“God gave me a second chance, and I don’t want to mess it up!”
He recalled Wally’s startling words, and the way his voice sounded all polite and proud at the same time. What did Wally know about religion? They both used to laugh at the good citizens filing out of church on Sunday mornings. Then they’d discuss what might be in the offering plate and how to latch onto it. The only chances you got in life were the ones you took. It was like everything else—you had to take what you wanted or someone else bolder than you would!

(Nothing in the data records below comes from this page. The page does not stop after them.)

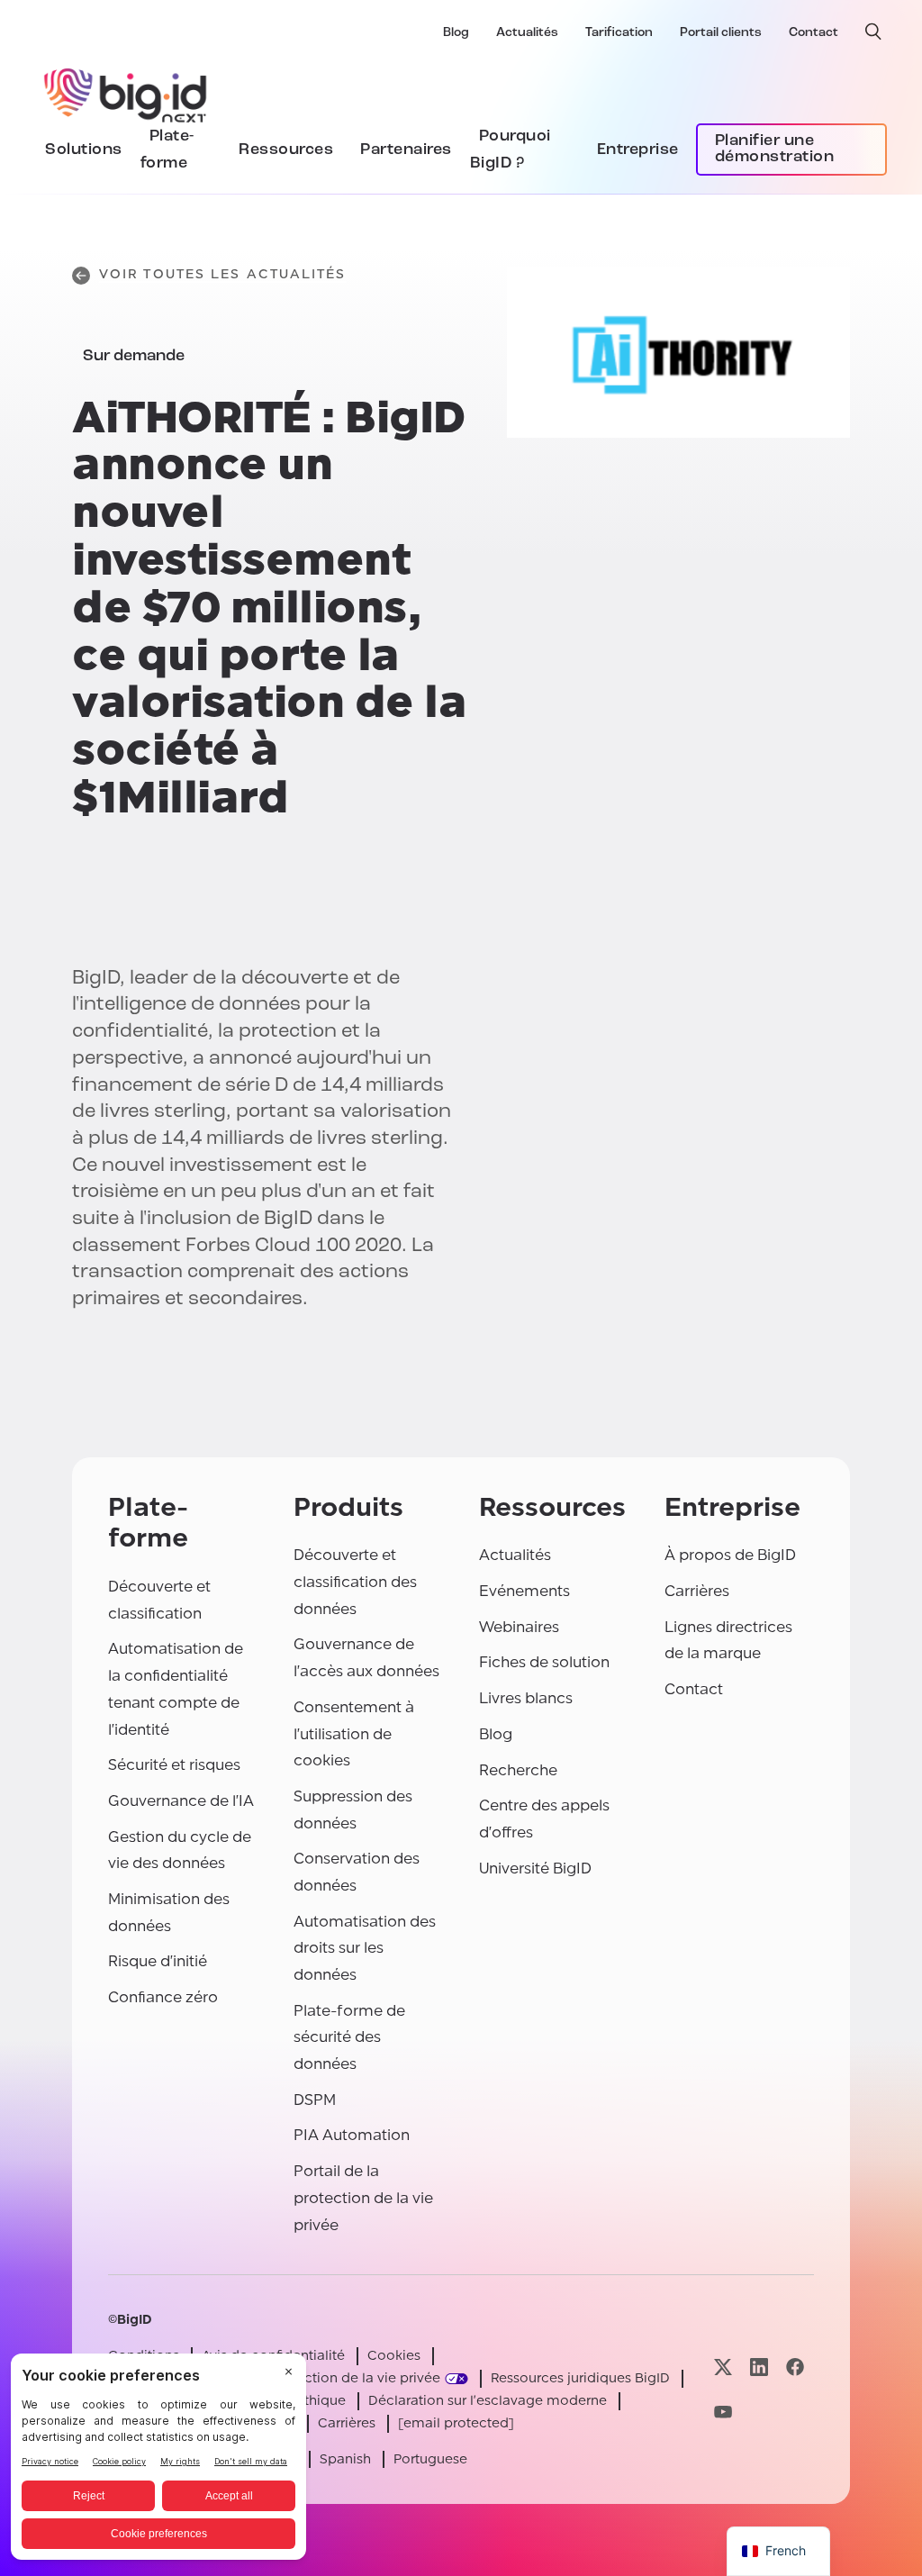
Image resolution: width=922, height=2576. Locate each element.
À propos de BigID (730, 1555)
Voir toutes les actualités (223, 274)
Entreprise (638, 150)
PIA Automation (352, 2135)
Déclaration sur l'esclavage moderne (487, 2400)
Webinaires (519, 1627)
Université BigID (535, 1868)
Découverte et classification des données (355, 1582)
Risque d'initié (157, 1961)
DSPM (315, 2100)
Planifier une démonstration (775, 149)
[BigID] (126, 92)
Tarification (619, 33)
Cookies (393, 2355)
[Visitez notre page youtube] (723, 2411)
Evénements (524, 1591)
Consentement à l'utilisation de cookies (354, 1734)
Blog (456, 33)
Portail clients (721, 33)
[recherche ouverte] (873, 31)
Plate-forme (167, 150)
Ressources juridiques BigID (580, 2378)
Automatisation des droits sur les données (365, 1948)
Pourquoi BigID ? (510, 150)
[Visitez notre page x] (723, 2367)
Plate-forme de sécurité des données (349, 2037)
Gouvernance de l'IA (181, 1801)
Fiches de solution (544, 1662)
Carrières (696, 1591)
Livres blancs (526, 1698)
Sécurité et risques (174, 1764)
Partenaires (406, 150)
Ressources (286, 150)
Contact (813, 33)
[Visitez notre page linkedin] (759, 2367)
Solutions (83, 150)
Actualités (527, 33)
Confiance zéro (163, 1997)
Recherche (518, 1770)
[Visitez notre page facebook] (795, 2367)
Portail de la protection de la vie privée (363, 2198)
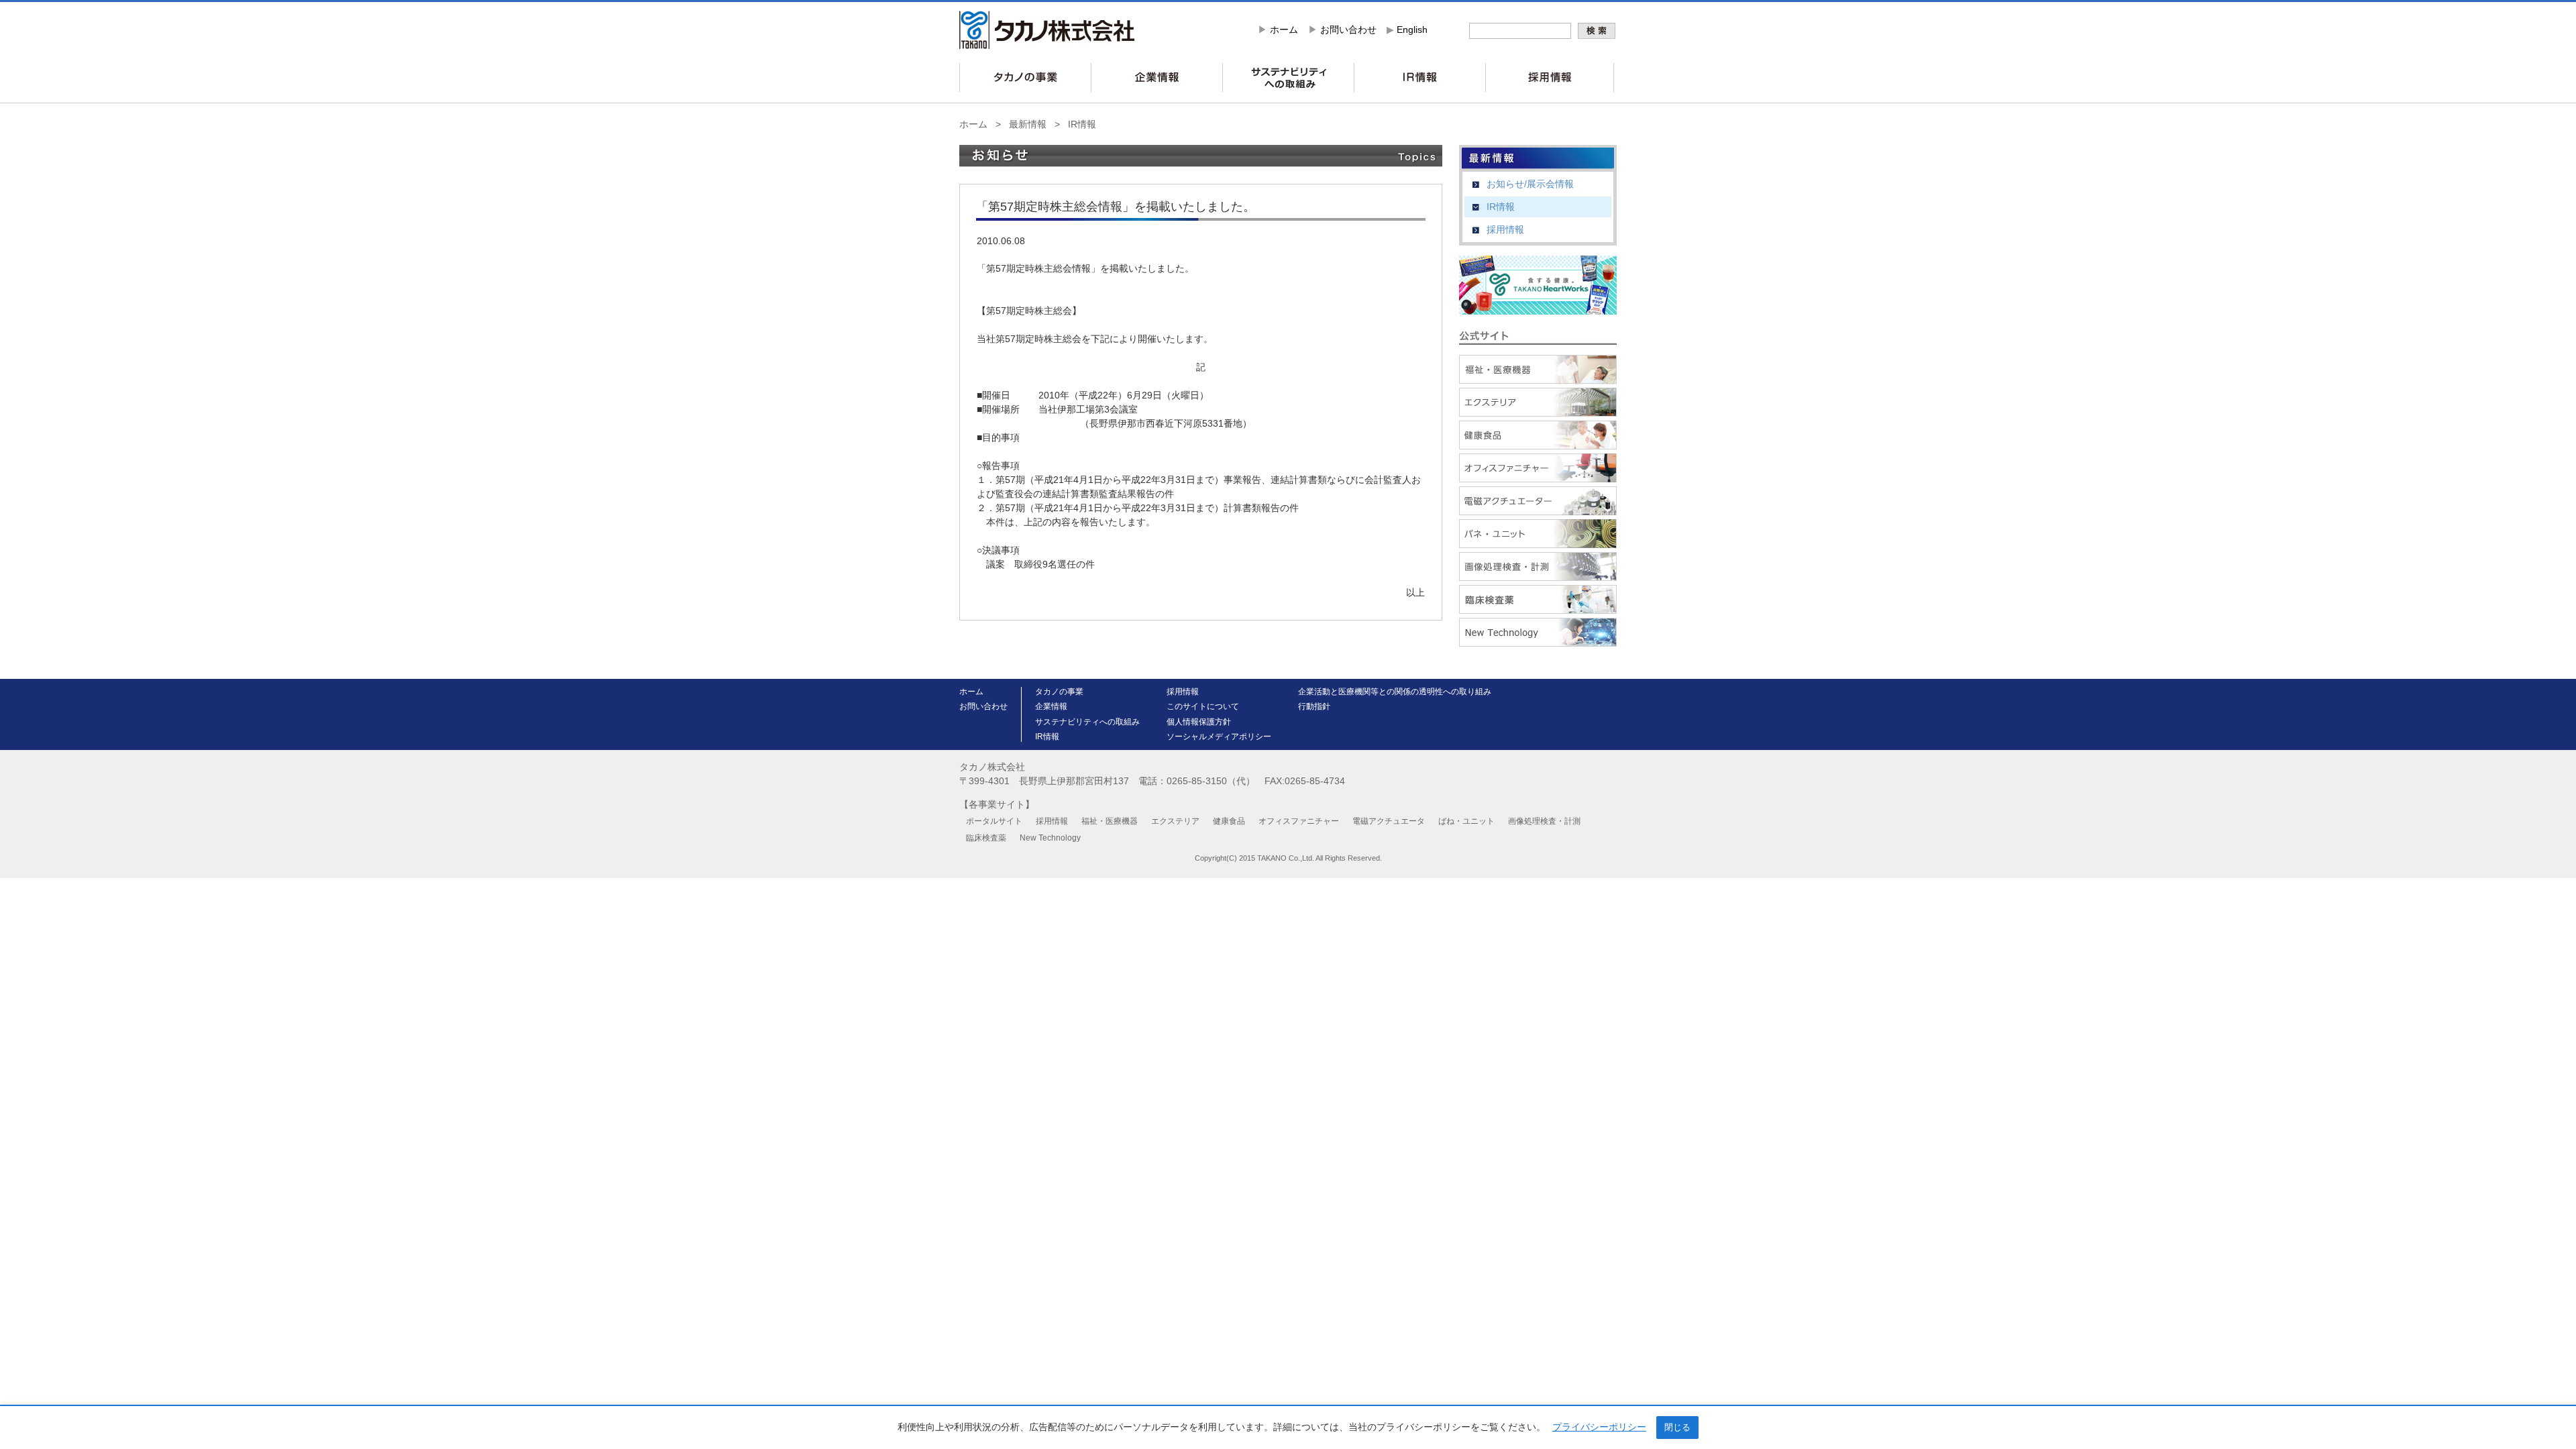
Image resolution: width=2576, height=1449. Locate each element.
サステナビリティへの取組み (1087, 722)
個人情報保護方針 (1199, 722)
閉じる (1677, 1427)
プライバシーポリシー (1599, 1426)
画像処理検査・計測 (1544, 821)
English (1412, 29)
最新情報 (1027, 124)
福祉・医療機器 (1109, 821)
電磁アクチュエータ (1388, 821)
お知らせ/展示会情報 (1530, 183)
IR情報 (1082, 124)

He frowned up into the darkening sky where one lone star winked at him in a kind of mocking way. Yet, his eye was drawn to it, and it made him sad somehow. Wally had a job, a family and the respect of friends. What did he have? At nearly forty he was alone—still on the outside—wondering where he could get a clean shirt and a new pair of slacks. Worse yet, he needed a meal.
How could he spend that hundred-dollar bill in the small village of Petersgrove without raising eyebrows? Everyone around there thought he was a rich tourist spending a few weeks of holiday. Still, it shouldn’t be difficult. He just had to think!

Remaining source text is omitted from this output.